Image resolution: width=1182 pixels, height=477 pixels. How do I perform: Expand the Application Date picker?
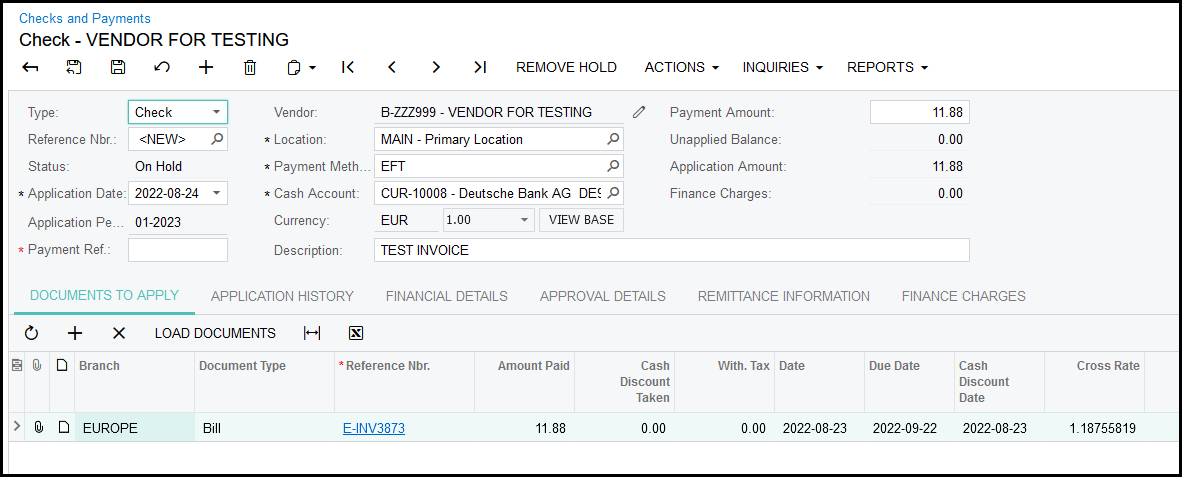coord(218,193)
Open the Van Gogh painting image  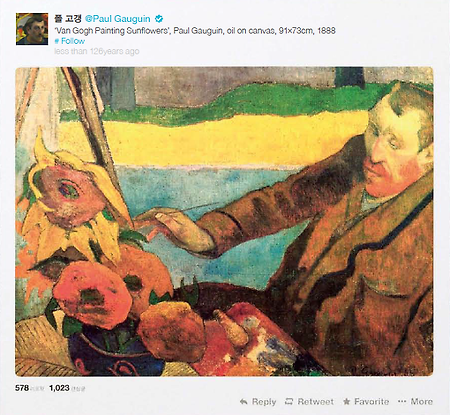click(224, 222)
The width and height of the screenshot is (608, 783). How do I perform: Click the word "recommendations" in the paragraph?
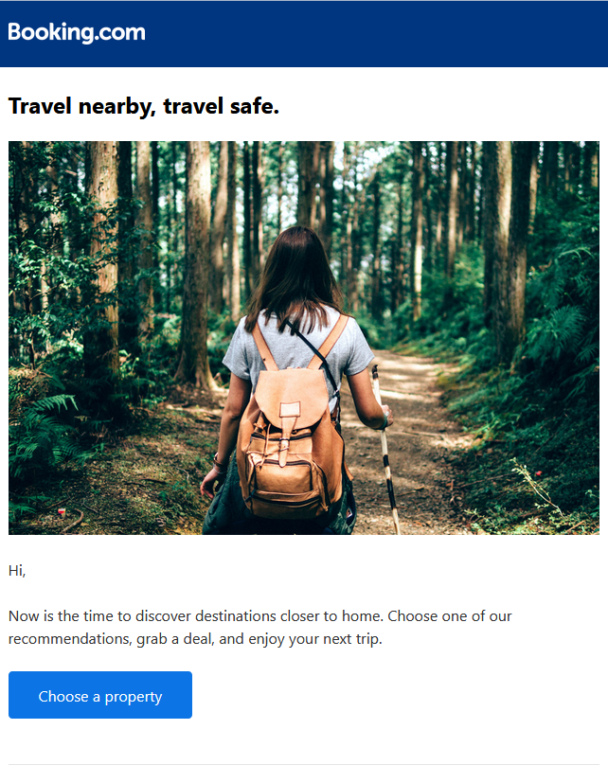coord(69,639)
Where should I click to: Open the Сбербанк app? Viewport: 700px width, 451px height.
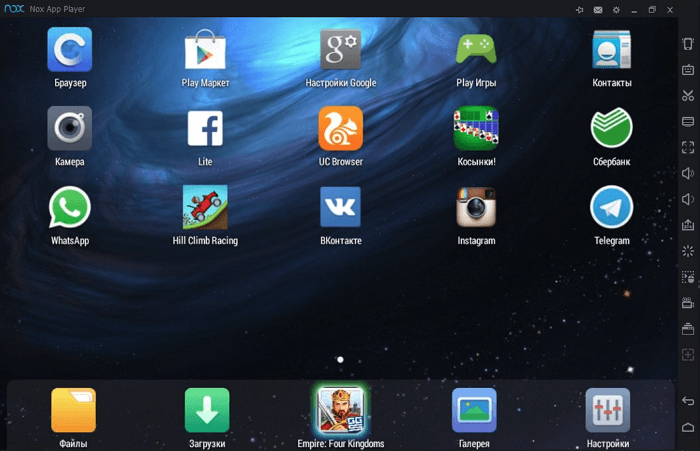pyautogui.click(x=611, y=128)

# Exercise
Pick out each line of the material containing the word "perform" and copy those lines.

# Right answer
Image resolution: width=1182 pixels, height=477 pixels. How do I perform: Expand the Application Date picker?
The width and height of the screenshot is (608, 783). How do I perform: Click the word "recommendations" in the paragraph?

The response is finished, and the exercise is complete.